Next morning we stay for two hours at a station in Manchuria, on the boundary between Manchuria and Siberia, between China and Russia, and here our luggage is examined by the Russian customs officers. We put our watches back one and a half hours—that is the difference of time between Kharbin and Irkutsk. We are now travelling from east to west, in the same direction as the sun. If the train went as fast as the sun we should enjoy perpetual day; but the train lags behind, and we only gain an hour in the twenty-four.

The Trans-Siberian railway is the longest in the world, the distance from Dalny to Moscow being 5400 miles. The railway was completed just in time for the war, but as it had only one track, it taxed all the energy of the Russians to transport troops and war material to the battlefields in Manchuria. A second track is now being laid.

By using this railway a traveller can go from London to Shanghai in fourteen days, the route being to Dover, across the Channel to Calais, by rail to Moscow, from Moscow to Vladivostock by the Trans-Siberian railway, and from Vladivostock to Shanghai by sea.

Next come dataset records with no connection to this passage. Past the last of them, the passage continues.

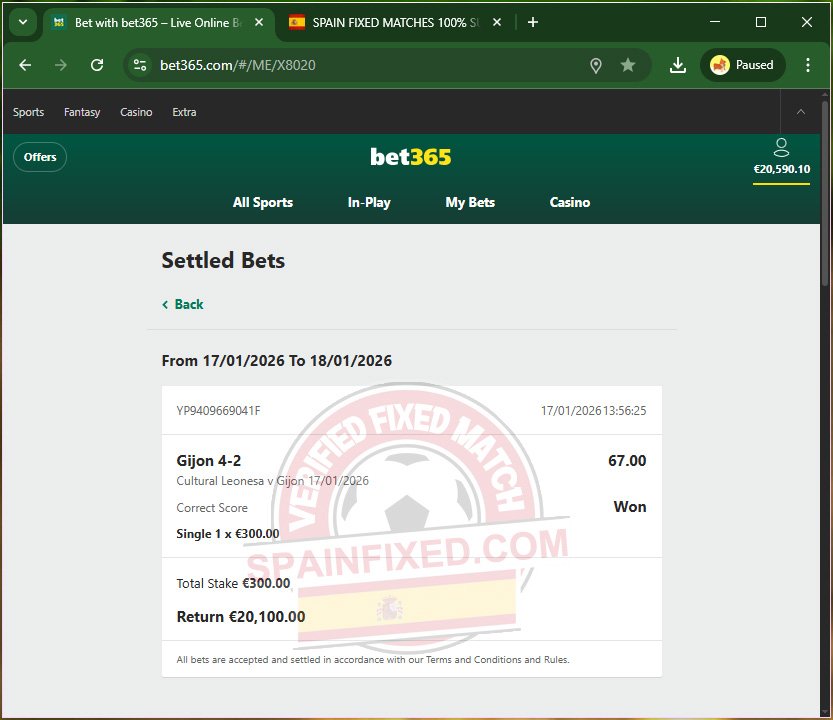This screenshot has width=833, height=720.
Task: Go back using the browser back arrow
Action: point(26,65)
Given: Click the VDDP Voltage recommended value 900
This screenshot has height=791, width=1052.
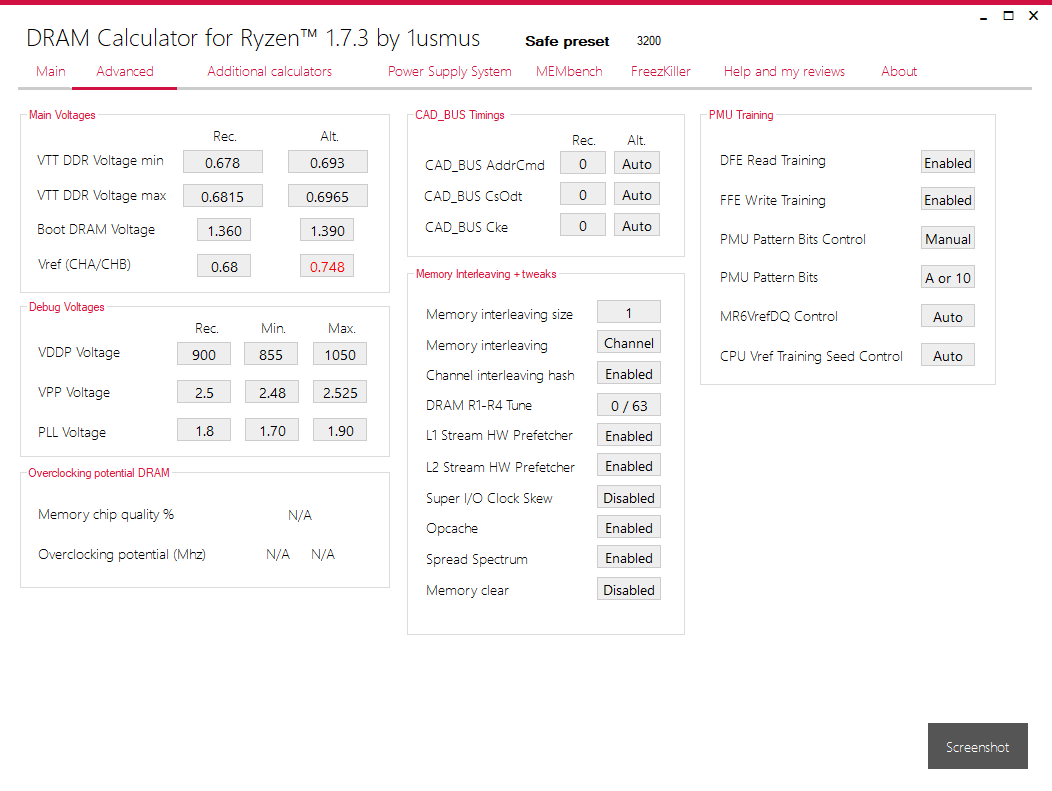Looking at the screenshot, I should pyautogui.click(x=204, y=354).
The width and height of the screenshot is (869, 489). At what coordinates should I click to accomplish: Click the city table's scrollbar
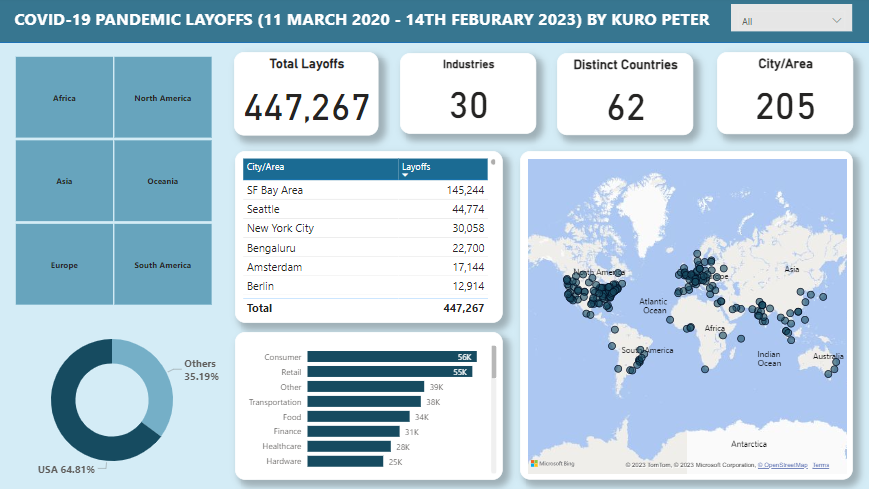(x=492, y=163)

The sea voyage from London by the P. and O.—calling at Gibraltar, Marseilles, Port Said, Aden, Colombo, Penang, Singapore, and Hong Kong—takes about six weeks, which can be reduced to a month by travelling by train across Europe to Brindisi (at the south-eastern corner of Italy), and thence by steamer to Port Said, where the liner is joined. There is still a third route, across the Atlantic to the United States or Canada, by rail to San Francisco or Vancouver, and then by steamer to Shanghai via Japan. This journey can also be accomplished in a month.

THE TRANS-SIBERIAN RAILWAY.

On the last day of the year we pass through the Yablonoi Mountains and enter the region called Transbaikalia, because it lies on the farther, that is, the eastern, side of Lake Baikal. Here dwell Buriats, a Mongolian people—in winter in wooden huts surrounded by enclosures for domestic animals, in summer in tents. When we awoke on the morning of New Year's Day the train was passing along the southern shore of Lake Baikal, and one of the most enchanting scenes in the world was displayed to the eyes of the passengers. On the eastern shore the mountains stood clearly defined in the pure morning air, while the ranges to the west were lit up by the clear sunshine. Here and there the slopes were covered with northern pine and fir-trees. The line runs all the way along the lake shore, sometimes only a couple of yards from the water. This part of the Trans-Siberian railway was the most difficult and costly to make, and the last to be completed. During its construction traffic between the extremities of the line was provided for by great ferry-boats across the lake. The line winds in and out, following all the promontories and bays of the lake, and the train rolls on through narrow galleries where columns of rock are left to support a whole roof of mountain. Sometimes we run along a ledge blasted out of the side of the mountain, above a precipitous slope which falls headlong to the lake. We rush through an endless succession of tunnels, and on emerging from each are surprised by a new view of the mountainous shore.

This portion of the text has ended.